When I got out of my own particular school, it took me a while to get over it... I was sooo paranoid for the longest time, maybe I still am. When I bought my first pair of pants after I got out, they were three sizes too big because I felt like a slut in anything that actually fit... I hid anything "illegal"... things like secular books or music, whatever, and I was so distrustful of anyone in authority that I was trembling the first time I talked to the dean of students at my new college.
What really helped me to get out of that mindset was to keep my eyes open, to look at the world around me, and to say, "You know, I'm not there anymore."

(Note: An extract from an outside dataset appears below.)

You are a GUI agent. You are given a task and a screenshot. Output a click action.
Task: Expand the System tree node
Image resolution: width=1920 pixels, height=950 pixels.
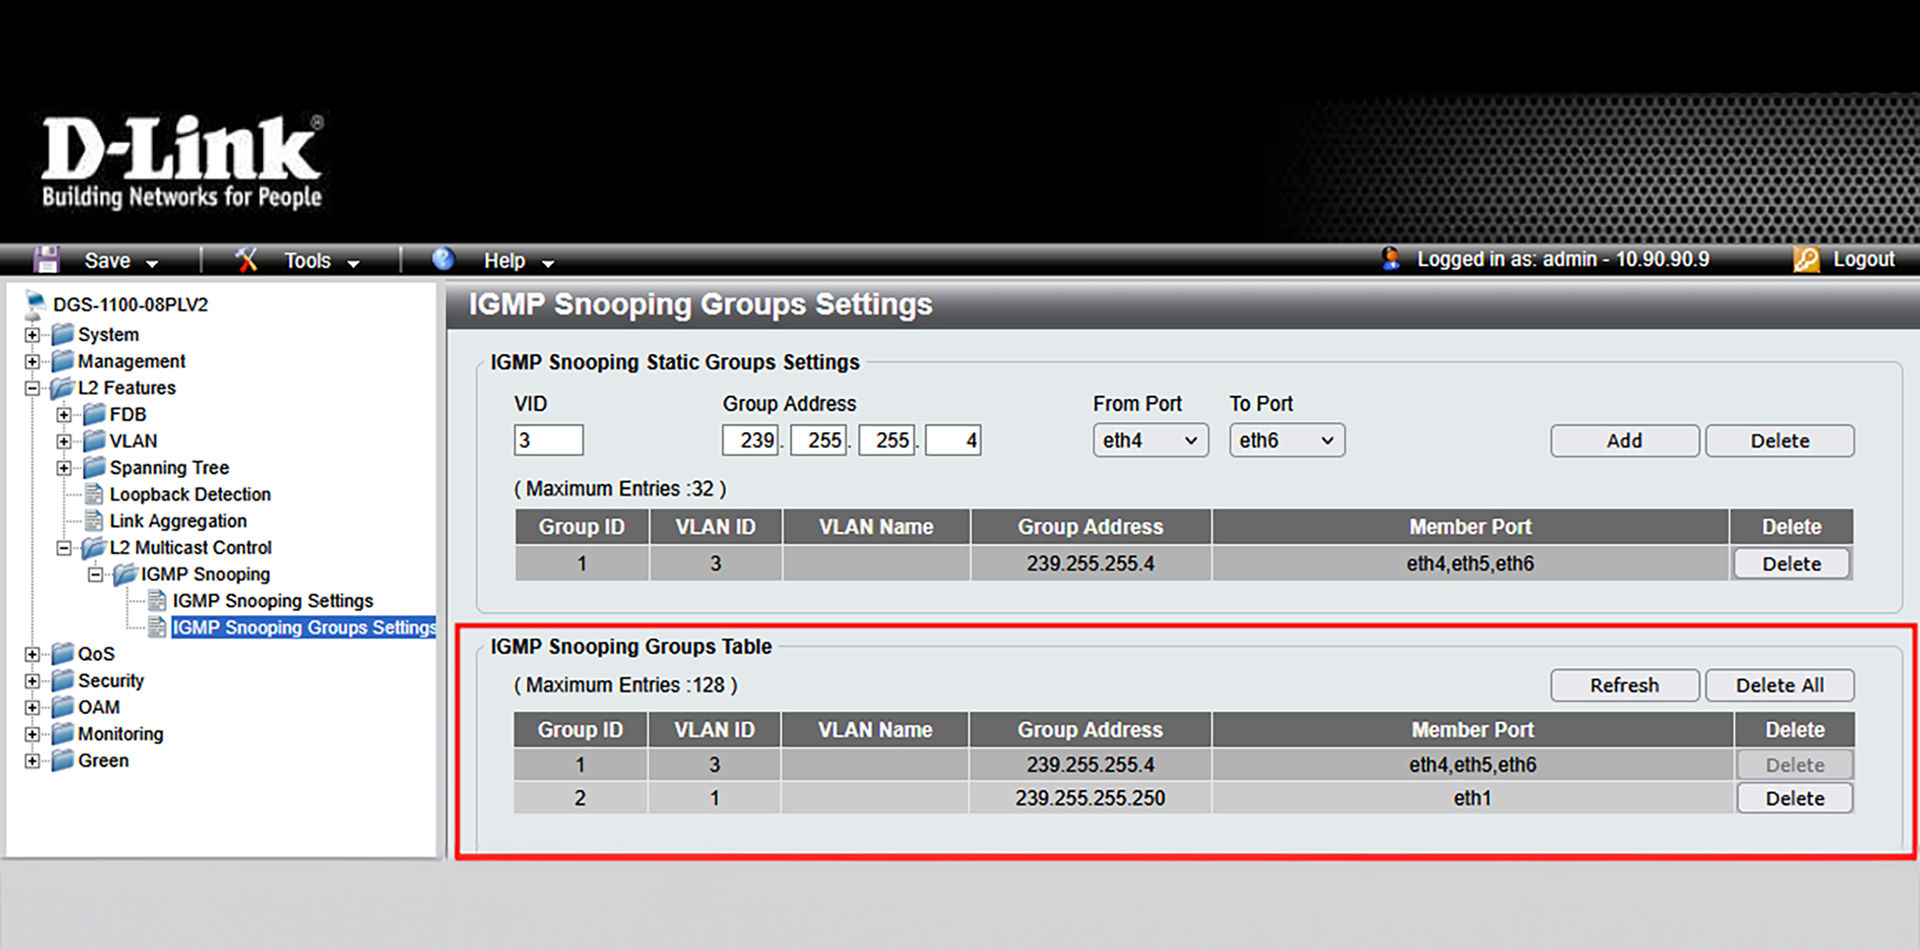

When I look around me I see things like guys and girls holding hands... someone sitting on the library steps, playing a guitar... a room without a surveillance camera in it!... administration that actually cares... skipping a class and not getting called up for it... Those are the little things that I notice every day, things that remind me that I'm not there anymore. That's what I write about when I write in my diary... How things are different now, what I did that day that would never have been allowed before, even discussions of the plots of movies I've seen, after 1 1/2 years of not seeing any.
Look at that lock on your door, and tell yourself, "I can lock my door now. I have privacy." Stay up late, because you can. Talk to friends on the phone. Whatever it takes to reconnect with the world, do it.
Good luck.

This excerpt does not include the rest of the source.